ARM Neon popcount
I decided to play a bit with Neon, but instead of doing something hard like addmul_k, I wrote an mpn_popcount. :-) The code runs well for A15 at about 0.56 c/l, but much worse on A9 at about 2.8 c/l. (The inner-loops hard whacking on q8 is a problem on A9; using a8 and a9 alternatingly shaves off about 0.4 c/l. Still unimpressive.) I am a novice at Neon hacking, so I am sure this can be improved in various ways. Specific questions: * I completely ignore alignment. Is that bad? * Can 32 bits be read to a dN register with zeroing of the other 32 bits? (See comment surely we can read) * Could one shave of an instruction in the final accumulation? We don't really need 64-bit accumulators. * Can one read four 128-bit values using just one insn (for inner loop)? arm-popcount.asm Description: Binary data -- Torbjörn ___ gmp-devel mailing list gmp-devel@gmplib.org http://gmplib.org/mailman/listinfo/gmp-devel
Re: ARM Neon popcount
On 2013-02-27 13:27, Torbjorn Granlund wrote: Specific questions: * I completely ignore alignment. Is that bad? I'm not sure about that. It's something that perhaps we should experiment with. As written, the code will work, as the chip will handle totally unaligned data.

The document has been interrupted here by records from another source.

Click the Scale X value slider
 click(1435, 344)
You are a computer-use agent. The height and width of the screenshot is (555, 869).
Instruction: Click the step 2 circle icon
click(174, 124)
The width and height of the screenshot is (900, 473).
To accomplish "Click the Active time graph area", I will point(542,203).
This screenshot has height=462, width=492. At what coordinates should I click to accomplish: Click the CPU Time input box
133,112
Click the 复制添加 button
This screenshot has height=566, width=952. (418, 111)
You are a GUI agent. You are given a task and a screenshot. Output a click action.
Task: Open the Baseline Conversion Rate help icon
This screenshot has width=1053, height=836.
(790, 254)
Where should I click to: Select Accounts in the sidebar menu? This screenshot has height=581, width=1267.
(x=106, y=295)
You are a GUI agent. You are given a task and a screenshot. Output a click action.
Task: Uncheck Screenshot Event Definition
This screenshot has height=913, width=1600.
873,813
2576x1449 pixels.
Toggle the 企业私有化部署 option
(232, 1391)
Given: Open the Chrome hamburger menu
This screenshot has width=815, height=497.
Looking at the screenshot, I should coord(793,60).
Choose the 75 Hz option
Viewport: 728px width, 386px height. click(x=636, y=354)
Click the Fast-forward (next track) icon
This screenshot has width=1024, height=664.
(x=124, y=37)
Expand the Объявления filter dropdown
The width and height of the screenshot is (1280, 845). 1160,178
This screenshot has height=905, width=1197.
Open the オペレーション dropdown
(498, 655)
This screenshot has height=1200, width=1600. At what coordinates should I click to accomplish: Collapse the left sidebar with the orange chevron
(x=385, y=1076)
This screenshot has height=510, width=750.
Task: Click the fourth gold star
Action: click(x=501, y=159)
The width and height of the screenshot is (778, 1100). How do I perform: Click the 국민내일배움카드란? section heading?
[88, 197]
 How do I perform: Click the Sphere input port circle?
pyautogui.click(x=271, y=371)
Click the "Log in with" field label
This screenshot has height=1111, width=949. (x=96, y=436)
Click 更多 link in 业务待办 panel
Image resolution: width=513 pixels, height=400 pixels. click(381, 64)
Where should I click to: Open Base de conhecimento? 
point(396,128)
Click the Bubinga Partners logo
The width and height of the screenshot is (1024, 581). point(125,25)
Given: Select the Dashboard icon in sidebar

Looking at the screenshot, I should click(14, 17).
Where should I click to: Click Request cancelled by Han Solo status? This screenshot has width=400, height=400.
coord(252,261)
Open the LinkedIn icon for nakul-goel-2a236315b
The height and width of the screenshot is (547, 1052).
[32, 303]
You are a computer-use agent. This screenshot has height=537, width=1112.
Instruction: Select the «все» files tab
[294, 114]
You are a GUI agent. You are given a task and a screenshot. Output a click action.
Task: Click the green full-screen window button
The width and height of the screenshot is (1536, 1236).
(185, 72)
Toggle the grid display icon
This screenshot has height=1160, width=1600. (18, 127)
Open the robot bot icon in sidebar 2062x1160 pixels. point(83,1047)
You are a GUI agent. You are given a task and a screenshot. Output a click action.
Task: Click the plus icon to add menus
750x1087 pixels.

What I don't know is whether *specifying* increased alignment in the insn helps. E.g. vld1.32 { q1, q2 }, [r0@128]! As specified in section A.3.2.1, if you specify the alignment it will also be checked, so you'll get SIGBUS if its not right. * Can 32 bits be read to a dN register with zeroing of the other 32 bits? (See comment surely we can read) No. But you don't have to go through a core register as you did, you can read directly into a single lane: vmov.i64d0, #0 vld1.i32{d0[0]}, [up]! * Could one shave of an instruction in the final accumulation? We don't really need 64-bit accumulators. How about: C we have 8 16-bit counts L(e0): vpaddl.u16 q8, q8 C we have 4 32-bit counts vmovr0, r1, d16 vmovr2, r3, d17 add r0, r0, r1 add r2, r2, r3 add r0, r0, r2 It trades 1 vpaddl for two add insns, but the total latency is probably a cycle or two better since we're now operating in core. * Can one read four 128-bit values using just one insn (for inner loop)? No. We can only read 4 64-bit values. I didn't actually realize the assembler would accept Q registers in the list grammar non-terminal. r~ ___ gmp-devel mailing list gmp-devel@gmplib.org http://gmplib.org/mailman/listinfo/gmp-devel
Re: ARM Neon popcount
On 2013-02-27 14:33, Torbjorn Granlund wrote: vld1.32 { q1, q2 }, [r0@128]! As specified in section A.3.2.1, if you specify the alignment it will also be checked, so you'll get SIGBUS if its not right. I wanted to experiment, but I cannot find any syntax which is accepted by gas. @128 does not work (in gas 2.22). I had to use the disassembler to figure it out. Gas uses a colon. vld1.64 {d0-d3}, [r0:128] Which while not obvious, I should have figured it had be something else since @ begins a comment in ARM assembly. And, I lied about not being able to read 4 128-bit registers in one insn. You can't do it with VLD[1-4], but you can with VLDM. Something else to look at is whether VLDR and VLDM perform better on A9. The one thing that you do have to worry about there is that VLD[1-4] load consecutive elements as defined by the data type, whereas VLD[RM] load full 64-bit registers. This distinction matters in big-endian mode. Of course, the big-endian caveat doesn't apply to popcount. It trades 1 vpaddl for two add insns, but the total latency is probably a cycle or two better since we're now operating in core. Need to test that, I think. I fear the corereg-vreg bandwidth might be poor. If it's awful, one could perform the final fold with vadd.i64 d16, d17 and perform only one move to r0, swallowing that latency in the function return. r~ ___ gmp-devel mailing list gmp-devel@gmplib.org http://gmplib.org/mailman/listinfo/gmp-devel
GMP symbol naming (and the history thereof)?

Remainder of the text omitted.